━━ Extracted data ━━

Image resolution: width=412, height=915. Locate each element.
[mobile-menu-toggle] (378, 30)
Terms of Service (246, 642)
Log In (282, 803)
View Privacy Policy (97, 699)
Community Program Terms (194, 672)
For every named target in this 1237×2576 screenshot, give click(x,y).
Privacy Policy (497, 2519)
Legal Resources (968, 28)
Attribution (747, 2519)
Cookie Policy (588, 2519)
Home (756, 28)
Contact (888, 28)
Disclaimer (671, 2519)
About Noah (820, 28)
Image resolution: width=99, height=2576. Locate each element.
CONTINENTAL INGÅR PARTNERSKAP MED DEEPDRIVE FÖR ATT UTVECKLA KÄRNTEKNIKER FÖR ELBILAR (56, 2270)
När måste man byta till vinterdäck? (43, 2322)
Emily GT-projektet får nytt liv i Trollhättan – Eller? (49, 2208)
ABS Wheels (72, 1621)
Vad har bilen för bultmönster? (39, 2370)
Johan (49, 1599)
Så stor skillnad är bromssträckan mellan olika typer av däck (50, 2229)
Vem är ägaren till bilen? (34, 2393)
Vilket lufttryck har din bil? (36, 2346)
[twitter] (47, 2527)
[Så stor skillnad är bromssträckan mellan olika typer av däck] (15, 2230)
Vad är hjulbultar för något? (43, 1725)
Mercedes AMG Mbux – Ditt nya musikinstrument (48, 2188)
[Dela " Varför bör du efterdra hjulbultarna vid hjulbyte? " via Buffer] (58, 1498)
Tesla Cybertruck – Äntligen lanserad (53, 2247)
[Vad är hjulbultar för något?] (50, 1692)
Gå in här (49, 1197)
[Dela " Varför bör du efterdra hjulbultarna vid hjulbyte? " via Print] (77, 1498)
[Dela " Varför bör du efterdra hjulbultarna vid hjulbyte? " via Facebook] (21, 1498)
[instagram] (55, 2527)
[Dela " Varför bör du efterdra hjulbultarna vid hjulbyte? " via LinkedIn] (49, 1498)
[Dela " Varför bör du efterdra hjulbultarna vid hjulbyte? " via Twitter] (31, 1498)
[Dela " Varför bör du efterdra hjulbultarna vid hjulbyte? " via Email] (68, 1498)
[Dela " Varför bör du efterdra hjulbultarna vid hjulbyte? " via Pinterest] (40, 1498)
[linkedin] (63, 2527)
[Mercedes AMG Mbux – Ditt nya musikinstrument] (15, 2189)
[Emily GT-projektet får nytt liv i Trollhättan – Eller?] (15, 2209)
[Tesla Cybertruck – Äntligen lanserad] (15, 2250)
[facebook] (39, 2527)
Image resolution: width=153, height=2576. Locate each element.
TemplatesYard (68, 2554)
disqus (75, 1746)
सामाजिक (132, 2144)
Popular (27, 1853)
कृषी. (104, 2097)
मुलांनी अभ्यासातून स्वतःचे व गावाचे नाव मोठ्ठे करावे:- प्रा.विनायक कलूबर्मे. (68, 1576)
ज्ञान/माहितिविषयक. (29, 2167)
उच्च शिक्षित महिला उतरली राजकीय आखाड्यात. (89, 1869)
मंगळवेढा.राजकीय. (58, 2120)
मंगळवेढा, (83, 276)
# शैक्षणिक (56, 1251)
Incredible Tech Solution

━━━

[Exercise goal]: Only the lines from the start of the listing through the line with "Image resolution: width=99, height=2576." should be repeated, each exactly as it stands.

[Your response]:
Image resolution: width=412, height=915. Locate each element.
[mobile-menu-toggle] (378, 30)
Terms of Service (246, 642)
Log In (282, 803)
View Privacy Policy (97, 699)
Community Program Terms (194, 672)
For every named target in this 1237×2576 screenshot, give click(x,y).
Privacy Policy (497, 2519)
Legal Resources (968, 28)
Attribution (747, 2519)
Cookie Policy (588, 2519)
Home (756, 28)
Contact (888, 28)
Disclaimer (671, 2519)
About Noah (820, 28)
Image resolution: width=99, height=2576. Locate each element.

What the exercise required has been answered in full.